** Opening INPUT RECORDS block **

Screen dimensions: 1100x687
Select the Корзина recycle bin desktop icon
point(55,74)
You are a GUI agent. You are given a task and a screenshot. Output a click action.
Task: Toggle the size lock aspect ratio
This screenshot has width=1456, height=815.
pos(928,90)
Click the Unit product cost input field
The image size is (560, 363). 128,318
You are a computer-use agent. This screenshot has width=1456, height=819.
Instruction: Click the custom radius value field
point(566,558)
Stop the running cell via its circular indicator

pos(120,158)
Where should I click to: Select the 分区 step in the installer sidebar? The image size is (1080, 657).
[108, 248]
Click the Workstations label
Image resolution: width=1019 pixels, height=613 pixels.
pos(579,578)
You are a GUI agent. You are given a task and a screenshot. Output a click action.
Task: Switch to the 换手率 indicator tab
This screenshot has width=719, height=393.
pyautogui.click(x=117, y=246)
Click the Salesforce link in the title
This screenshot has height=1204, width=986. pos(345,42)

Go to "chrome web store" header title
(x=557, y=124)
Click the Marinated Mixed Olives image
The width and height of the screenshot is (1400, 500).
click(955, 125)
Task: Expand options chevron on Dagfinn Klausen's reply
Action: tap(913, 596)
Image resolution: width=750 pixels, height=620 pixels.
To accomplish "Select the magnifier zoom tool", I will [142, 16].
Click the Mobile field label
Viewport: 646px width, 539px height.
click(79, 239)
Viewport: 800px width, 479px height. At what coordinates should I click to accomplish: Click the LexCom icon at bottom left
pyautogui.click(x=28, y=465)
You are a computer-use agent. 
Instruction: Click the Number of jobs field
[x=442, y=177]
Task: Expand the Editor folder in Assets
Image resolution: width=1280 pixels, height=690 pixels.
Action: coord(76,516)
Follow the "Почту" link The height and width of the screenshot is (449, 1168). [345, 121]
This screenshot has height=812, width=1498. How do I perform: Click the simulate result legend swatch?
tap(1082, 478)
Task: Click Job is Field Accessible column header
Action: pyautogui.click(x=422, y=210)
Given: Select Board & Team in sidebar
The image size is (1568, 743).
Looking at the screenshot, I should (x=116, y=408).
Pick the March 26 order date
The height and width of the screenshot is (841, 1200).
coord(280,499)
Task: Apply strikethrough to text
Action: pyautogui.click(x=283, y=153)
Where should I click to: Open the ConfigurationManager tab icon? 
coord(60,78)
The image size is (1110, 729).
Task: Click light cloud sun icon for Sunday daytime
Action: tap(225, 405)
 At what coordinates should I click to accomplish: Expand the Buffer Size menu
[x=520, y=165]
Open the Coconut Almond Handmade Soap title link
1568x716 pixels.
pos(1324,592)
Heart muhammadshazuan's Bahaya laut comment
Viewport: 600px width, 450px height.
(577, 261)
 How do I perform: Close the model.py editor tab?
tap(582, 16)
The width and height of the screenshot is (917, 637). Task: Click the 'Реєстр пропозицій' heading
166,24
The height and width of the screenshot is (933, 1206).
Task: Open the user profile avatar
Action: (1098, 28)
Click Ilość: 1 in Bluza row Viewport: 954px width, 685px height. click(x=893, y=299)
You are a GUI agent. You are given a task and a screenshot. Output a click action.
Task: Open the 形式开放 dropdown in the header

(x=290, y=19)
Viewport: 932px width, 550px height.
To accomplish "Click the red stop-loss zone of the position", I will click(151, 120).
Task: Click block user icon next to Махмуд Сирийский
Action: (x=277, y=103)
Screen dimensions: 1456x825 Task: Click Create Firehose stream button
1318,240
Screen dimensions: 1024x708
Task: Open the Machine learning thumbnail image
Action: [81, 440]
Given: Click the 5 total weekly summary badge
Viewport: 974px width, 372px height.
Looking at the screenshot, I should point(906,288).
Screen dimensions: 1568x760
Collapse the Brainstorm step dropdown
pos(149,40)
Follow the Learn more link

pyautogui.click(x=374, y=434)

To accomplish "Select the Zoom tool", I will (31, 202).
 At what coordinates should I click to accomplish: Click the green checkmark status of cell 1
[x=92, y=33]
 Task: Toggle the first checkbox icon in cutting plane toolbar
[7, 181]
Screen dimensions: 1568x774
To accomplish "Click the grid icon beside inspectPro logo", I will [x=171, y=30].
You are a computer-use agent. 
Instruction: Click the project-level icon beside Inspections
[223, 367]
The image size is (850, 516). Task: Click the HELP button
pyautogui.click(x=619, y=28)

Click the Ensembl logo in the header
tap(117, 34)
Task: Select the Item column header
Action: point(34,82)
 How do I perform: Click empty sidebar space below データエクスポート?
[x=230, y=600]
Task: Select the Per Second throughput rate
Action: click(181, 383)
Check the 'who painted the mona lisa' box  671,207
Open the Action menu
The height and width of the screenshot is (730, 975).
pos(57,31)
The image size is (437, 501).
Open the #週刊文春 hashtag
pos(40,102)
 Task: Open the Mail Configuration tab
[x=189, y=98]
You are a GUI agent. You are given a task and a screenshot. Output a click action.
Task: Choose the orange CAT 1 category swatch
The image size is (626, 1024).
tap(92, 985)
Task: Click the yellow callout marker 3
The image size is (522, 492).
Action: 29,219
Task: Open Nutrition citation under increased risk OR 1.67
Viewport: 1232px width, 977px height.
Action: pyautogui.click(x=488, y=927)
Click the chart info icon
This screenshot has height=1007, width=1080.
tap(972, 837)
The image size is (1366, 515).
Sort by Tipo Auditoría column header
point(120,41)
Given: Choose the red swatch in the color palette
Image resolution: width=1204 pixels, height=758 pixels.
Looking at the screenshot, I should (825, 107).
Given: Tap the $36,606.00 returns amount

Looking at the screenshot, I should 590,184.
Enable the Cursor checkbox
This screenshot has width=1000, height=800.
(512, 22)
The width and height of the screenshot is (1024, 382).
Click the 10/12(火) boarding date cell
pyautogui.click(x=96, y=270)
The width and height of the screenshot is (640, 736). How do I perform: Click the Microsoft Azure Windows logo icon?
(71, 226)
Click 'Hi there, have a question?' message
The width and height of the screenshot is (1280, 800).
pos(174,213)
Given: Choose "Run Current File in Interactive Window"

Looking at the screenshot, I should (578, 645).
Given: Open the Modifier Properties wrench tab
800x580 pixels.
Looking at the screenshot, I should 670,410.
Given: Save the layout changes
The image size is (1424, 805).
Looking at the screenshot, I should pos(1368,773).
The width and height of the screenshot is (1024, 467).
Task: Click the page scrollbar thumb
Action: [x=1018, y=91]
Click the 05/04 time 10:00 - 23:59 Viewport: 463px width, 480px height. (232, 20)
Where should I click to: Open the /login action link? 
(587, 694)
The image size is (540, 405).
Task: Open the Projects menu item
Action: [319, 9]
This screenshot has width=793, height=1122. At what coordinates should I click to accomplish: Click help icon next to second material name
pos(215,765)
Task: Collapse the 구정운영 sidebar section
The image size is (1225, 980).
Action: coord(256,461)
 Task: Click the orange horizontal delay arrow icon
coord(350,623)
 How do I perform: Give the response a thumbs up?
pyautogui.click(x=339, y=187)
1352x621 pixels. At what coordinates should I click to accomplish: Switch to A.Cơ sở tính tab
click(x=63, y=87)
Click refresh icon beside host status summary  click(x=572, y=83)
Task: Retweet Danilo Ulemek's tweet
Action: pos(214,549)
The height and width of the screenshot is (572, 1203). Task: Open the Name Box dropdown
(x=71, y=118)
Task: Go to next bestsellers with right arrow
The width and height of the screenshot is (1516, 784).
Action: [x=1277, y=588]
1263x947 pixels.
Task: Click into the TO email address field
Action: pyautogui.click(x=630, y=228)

** Closing INPUT RECORDS block **

Word for word, quote all of the data above.

Screen dimensions: 1100x687
Select the Корзина recycle bin desktop icon
point(55,74)
You are a GUI agent. You are given a task and a screenshot. Output a click action.
Task: Toggle the size lock aspect ratio
This screenshot has width=1456, height=815.
pos(928,90)
Click the Unit product cost input field
The image size is (560, 363). 128,318
You are a computer-use agent. This screenshot has width=1456, height=819.
Instruction: Click the custom radius value field
point(566,558)
Stop the running cell via its circular indicator

pos(120,158)
Where should I click to: Select the 分区 step in the installer sidebar? The image size is (1080, 657).
[108, 248]
Click the Workstations label
Image resolution: width=1019 pixels, height=613 pixels.
pos(579,578)
You are a GUI agent. You are given a task and a screenshot. Output a click action.
Task: Switch to the 换手率 indicator tab
This screenshot has width=719, height=393.
pyautogui.click(x=117, y=246)
Click the Salesforce link in the title
This screenshot has height=1204, width=986. pos(345,42)

Go to "chrome web store" header title
(x=557, y=124)
Click the Marinated Mixed Olives image
The width and height of the screenshot is (1400, 500).
click(955, 125)
Task: Expand options chevron on Dagfinn Klausen's reply
Action: tap(913, 596)
Image resolution: width=750 pixels, height=620 pixels.
To accomplish "Select the magnifier zoom tool", I will [142, 16].
Click the Mobile field label
Viewport: 646px width, 539px height.
click(79, 239)
Viewport: 800px width, 479px height. At what coordinates should I click to accomplish: Click the LexCom icon at bottom left
pyautogui.click(x=28, y=465)
You are a computer-use agent. 
Instruction: Click the Number of jobs field
[x=442, y=177]
Task: Expand the Editor folder in Assets
Image resolution: width=1280 pixels, height=690 pixels.
Action: coord(76,516)
Follow the "Почту" link The height and width of the screenshot is (449, 1168). [345, 121]
This screenshot has height=812, width=1498. How do I perform: Click the simulate result legend swatch?
tap(1082, 478)
Task: Click Job is Field Accessible column header
Action: pyautogui.click(x=422, y=210)
Given: Select Board & Team in sidebar
The image size is (1568, 743).
Looking at the screenshot, I should (x=116, y=408).
Pick the March 26 order date
The height and width of the screenshot is (841, 1200).
coord(280,499)
Task: Apply strikethrough to text
Action: pyautogui.click(x=283, y=153)
Where should I click to: Open the ConfigurationManager tab icon? 
coord(60,78)
The image size is (1110, 729).
Task: Click light cloud sun icon for Sunday daytime
Action: tap(225, 405)
 At what coordinates should I click to accomplish: Expand the Buffer Size menu
[x=520, y=165]
Open the Coconut Almond Handmade Soap title link
1568x716 pixels.
pos(1324,592)
Heart muhammadshazuan's Bahaya laut comment
Viewport: 600px width, 450px height.
(577, 261)
 How do I perform: Close the model.py editor tab?
tap(582, 16)
The width and height of the screenshot is (917, 637). Task: Click the 'Реєстр пропозицій' heading
166,24
The height and width of the screenshot is (933, 1206).
Task: Open the user profile avatar
Action: (1098, 28)
Click Ilość: 1 in Bluza row Viewport: 954px width, 685px height. click(x=893, y=299)
You are a GUI agent. You are given a task and a screenshot. Output a click action.
Task: Open the 形式开放 dropdown in the header

(x=290, y=19)
Viewport: 932px width, 550px height.
To accomplish "Click the red stop-loss zone of the position", I will click(151, 120).
Task: Click block user icon next to Махмуд Сирийский
Action: (x=277, y=103)
Screen dimensions: 1456x825 Task: Click Create Firehose stream button
1318,240
Screen dimensions: 1024x708
Task: Open the Machine learning thumbnail image
Action: [81, 440]
Given: Click the 5 total weekly summary badge
Viewport: 974px width, 372px height.
Looking at the screenshot, I should point(906,288).
Screen dimensions: 1568x760
Collapse the Brainstorm step dropdown
pos(149,40)
Follow the Learn more link

pyautogui.click(x=374, y=434)

To accomplish "Select the Zoom tool", I will (31, 202).
 At what coordinates should I click to accomplish: Click the green checkmark status of cell 1
[x=92, y=33]
 Task: Toggle the first checkbox icon in cutting plane toolbar
[7, 181]
Screen dimensions: 1568x774
To accomplish "Click the grid icon beside inspectPro logo", I will [x=171, y=30].
You are a computer-use agent. 
Instruction: Click the project-level icon beside Inspections
[223, 367]
The image size is (850, 516). Task: Click the HELP button
pyautogui.click(x=619, y=28)

Click the Ensembl logo in the header
tap(117, 34)
Task: Select the Item column header
Action: point(34,82)
 How do I perform: Click empty sidebar space below データエクスポート?
[x=230, y=600]
Task: Select the Per Second throughput rate
Action: click(181, 383)
Check the 'who painted the mona lisa' box  671,207
Open the Action menu
The height and width of the screenshot is (730, 975).
pos(57,31)
The image size is (437, 501).
Open the #週刊文春 hashtag
pos(40,102)
 Task: Open the Mail Configuration tab
[x=189, y=98]
You are a GUI agent. You are given a task and a screenshot. Output a click action.
Task: Choose the orange CAT 1 category swatch
The image size is (626, 1024).
tap(92, 985)
Task: Click the yellow callout marker 3
The image size is (522, 492).
Action: 29,219
Task: Open Nutrition citation under increased risk OR 1.67
Viewport: 1232px width, 977px height.
Action: pyautogui.click(x=488, y=927)
Click the chart info icon
This screenshot has height=1007, width=1080.
tap(972, 837)
The image size is (1366, 515).
Sort by Tipo Auditoría column header
point(120,41)
Given: Choose the red swatch in the color palette
Image resolution: width=1204 pixels, height=758 pixels.
Looking at the screenshot, I should (825, 107).
Given: Tap the $36,606.00 returns amount

Looking at the screenshot, I should 590,184.
Enable the Cursor checkbox
This screenshot has width=1000, height=800.
(512, 22)
The width and height of the screenshot is (1024, 382).
Click the 10/12(火) boarding date cell
pyautogui.click(x=96, y=270)
The width and height of the screenshot is (640, 736). How do I perform: Click the Microsoft Azure Windows logo icon?
(71, 226)
Click 'Hi there, have a question?' message
The width and height of the screenshot is (1280, 800).
pos(174,213)
Given: Choose "Run Current File in Interactive Window"

Looking at the screenshot, I should (578, 645).
Given: Open the Modifier Properties wrench tab
800x580 pixels.
Looking at the screenshot, I should 670,410.
Given: Save the layout changes
The image size is (1424, 805).
Looking at the screenshot, I should pos(1368,773).
The width and height of the screenshot is (1024, 467).
Task: Click the page scrollbar thumb
Action: [x=1018, y=91]
Click the 05/04 time 10:00 - 23:59 Viewport: 463px width, 480px height. (232, 20)
Where should I click to: Open the /login action link? 
(587, 694)
The image size is (540, 405).
Task: Open the Projects menu item
Action: [319, 9]
This screenshot has width=793, height=1122. At what coordinates should I click to accomplish: Click help icon next to second material name
pos(215,765)
Task: Collapse the 구정운영 sidebar section
The image size is (1225, 980).
Action: coord(256,461)
 Task: Click the orange horizontal delay arrow icon
coord(350,623)
 How do I perform: Give the response a thumbs up?
pyautogui.click(x=339, y=187)
1352x621 pixels. At what coordinates should I click to accomplish: Switch to A.Cơ sở tính tab
click(x=63, y=87)
Click refresh icon beside host status summary  click(x=572, y=83)
Task: Retweet Danilo Ulemek's tweet
Action: pos(214,549)
The height and width of the screenshot is (572, 1203). Task: Open the Name Box dropdown
(x=71, y=118)
Task: Go to next bestsellers with right arrow
The width and height of the screenshot is (1516, 784).
Action: [x=1277, y=588]
1263x947 pixels.
Task: Click into the TO email address field
Action: pyautogui.click(x=630, y=228)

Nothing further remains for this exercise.